▸ **WHAT YOU NEED TO DO**: Starting at the line with "Screen dimensions: 1200x800", retype each line exactly up to and including the final line of the records below.

▸ **INFORMATION SHOWN**:
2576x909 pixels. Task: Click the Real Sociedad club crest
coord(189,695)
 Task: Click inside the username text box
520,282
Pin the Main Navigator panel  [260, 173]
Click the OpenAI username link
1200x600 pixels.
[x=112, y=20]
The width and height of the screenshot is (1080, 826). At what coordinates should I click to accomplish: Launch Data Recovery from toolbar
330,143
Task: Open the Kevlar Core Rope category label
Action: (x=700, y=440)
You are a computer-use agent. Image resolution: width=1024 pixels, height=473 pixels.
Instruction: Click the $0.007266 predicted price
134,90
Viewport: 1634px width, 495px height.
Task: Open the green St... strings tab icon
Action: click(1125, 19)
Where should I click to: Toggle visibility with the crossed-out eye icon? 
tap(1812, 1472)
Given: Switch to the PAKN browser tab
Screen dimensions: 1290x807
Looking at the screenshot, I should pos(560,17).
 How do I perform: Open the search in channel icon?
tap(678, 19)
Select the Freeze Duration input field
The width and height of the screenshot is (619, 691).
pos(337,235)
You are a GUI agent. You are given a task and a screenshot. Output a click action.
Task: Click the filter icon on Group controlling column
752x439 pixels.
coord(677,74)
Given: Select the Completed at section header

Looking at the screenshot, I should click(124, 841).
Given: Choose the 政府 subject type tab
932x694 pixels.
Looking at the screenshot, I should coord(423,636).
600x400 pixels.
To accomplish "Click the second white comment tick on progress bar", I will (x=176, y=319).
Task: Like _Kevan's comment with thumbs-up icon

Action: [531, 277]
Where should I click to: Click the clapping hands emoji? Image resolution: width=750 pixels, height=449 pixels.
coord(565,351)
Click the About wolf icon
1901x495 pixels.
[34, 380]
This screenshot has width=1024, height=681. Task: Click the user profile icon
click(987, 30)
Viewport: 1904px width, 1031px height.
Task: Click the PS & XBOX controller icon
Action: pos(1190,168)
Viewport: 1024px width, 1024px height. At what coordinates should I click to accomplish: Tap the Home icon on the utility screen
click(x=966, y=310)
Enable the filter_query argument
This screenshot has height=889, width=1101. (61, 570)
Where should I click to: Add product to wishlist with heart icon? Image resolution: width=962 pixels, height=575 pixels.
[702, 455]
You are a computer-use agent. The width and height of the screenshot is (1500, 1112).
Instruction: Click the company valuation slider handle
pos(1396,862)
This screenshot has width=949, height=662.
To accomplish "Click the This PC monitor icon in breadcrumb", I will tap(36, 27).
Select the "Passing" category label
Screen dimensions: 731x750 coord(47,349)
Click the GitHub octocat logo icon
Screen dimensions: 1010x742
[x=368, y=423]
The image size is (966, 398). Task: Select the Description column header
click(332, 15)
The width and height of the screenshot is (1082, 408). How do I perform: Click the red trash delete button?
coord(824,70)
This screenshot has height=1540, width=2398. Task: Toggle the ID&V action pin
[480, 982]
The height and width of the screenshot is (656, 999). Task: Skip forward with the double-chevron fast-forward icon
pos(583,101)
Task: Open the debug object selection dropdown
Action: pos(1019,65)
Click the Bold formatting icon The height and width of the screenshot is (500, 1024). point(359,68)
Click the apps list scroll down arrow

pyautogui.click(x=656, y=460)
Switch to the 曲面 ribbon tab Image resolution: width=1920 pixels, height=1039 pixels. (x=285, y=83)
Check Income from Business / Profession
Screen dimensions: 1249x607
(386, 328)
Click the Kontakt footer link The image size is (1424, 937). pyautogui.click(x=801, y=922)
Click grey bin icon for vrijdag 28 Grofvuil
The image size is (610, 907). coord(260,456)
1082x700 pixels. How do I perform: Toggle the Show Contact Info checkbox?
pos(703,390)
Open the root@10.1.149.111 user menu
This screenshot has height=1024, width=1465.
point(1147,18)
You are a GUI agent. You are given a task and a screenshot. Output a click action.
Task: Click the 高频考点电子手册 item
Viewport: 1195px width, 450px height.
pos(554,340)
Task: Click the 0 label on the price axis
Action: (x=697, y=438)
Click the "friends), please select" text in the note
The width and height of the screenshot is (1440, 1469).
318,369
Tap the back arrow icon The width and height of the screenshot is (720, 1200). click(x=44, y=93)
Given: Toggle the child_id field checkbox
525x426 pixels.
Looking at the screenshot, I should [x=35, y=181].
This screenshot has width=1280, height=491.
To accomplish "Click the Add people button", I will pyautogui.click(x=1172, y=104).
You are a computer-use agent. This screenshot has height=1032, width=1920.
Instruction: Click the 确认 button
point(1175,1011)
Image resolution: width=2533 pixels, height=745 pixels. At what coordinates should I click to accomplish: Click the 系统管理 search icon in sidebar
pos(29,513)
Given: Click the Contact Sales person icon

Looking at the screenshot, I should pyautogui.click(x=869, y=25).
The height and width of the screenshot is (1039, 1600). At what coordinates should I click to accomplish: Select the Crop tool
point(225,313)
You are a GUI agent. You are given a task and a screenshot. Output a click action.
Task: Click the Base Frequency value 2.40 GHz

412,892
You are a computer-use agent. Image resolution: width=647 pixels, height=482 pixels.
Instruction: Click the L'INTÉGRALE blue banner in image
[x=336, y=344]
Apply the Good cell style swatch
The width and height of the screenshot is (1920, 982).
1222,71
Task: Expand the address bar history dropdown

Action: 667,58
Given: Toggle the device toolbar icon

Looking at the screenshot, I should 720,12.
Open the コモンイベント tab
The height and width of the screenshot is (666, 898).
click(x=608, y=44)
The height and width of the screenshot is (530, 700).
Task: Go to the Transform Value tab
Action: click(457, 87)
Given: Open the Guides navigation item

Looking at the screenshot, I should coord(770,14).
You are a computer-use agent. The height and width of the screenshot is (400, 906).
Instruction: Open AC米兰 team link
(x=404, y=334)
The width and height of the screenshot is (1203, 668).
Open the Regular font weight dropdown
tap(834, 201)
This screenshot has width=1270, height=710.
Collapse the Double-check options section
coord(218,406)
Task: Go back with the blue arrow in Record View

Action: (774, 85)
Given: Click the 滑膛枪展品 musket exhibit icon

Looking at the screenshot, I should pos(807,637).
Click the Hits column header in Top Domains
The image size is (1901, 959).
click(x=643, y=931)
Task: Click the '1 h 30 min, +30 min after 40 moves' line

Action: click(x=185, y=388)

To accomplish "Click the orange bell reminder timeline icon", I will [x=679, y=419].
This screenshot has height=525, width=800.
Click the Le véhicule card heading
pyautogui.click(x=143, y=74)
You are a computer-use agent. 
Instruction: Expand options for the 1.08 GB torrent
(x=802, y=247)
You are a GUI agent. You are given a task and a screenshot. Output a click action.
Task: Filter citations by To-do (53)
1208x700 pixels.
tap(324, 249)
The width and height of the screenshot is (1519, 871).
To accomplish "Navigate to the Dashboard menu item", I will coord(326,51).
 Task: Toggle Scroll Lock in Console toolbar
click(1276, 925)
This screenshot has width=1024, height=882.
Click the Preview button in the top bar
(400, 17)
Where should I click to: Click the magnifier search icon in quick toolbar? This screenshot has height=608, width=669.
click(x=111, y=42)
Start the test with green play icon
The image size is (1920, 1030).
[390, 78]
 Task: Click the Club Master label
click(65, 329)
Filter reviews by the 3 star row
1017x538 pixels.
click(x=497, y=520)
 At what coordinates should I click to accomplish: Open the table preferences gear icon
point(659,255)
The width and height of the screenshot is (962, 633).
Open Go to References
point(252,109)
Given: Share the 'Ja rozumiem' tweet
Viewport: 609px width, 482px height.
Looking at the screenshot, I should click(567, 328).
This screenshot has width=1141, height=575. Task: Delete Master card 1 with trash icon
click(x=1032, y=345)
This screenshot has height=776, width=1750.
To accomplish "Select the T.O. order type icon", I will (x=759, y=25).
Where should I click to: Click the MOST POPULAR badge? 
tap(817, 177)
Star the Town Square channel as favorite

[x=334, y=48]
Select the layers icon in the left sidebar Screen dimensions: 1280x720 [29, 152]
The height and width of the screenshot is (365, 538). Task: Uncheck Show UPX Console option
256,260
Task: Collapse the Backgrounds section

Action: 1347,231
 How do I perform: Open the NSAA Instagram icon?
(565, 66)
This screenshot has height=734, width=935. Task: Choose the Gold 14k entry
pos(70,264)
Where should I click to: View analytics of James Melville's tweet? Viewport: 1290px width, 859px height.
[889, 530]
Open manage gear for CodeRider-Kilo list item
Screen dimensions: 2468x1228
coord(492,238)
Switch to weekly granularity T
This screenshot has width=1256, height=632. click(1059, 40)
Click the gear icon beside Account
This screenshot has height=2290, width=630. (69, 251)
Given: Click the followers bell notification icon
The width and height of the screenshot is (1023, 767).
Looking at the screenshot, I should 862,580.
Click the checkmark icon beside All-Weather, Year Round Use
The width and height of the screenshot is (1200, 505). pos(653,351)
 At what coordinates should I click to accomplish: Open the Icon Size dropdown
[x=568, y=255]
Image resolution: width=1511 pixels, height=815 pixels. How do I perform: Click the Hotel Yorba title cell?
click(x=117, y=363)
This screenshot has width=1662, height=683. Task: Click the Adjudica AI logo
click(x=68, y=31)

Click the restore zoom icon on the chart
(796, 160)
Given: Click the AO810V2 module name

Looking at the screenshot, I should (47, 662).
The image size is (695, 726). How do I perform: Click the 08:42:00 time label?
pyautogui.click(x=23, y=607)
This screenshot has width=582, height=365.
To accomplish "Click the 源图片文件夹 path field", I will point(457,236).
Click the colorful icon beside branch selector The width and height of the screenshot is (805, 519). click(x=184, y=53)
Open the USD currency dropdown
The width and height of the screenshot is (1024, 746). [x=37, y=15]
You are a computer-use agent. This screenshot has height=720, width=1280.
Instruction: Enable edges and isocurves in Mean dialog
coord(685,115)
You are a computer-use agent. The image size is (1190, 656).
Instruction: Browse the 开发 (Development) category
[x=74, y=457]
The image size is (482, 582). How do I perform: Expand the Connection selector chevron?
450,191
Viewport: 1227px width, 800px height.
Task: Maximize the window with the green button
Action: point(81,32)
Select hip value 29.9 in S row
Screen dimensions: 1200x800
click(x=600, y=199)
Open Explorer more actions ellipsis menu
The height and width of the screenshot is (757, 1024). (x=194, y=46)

▸ **RESPONSE BOX**:
Screen dimensions: 1200x800
click(x=600, y=199)
Open Explorer more actions ellipsis menu
The height and width of the screenshot is (757, 1024). (x=194, y=46)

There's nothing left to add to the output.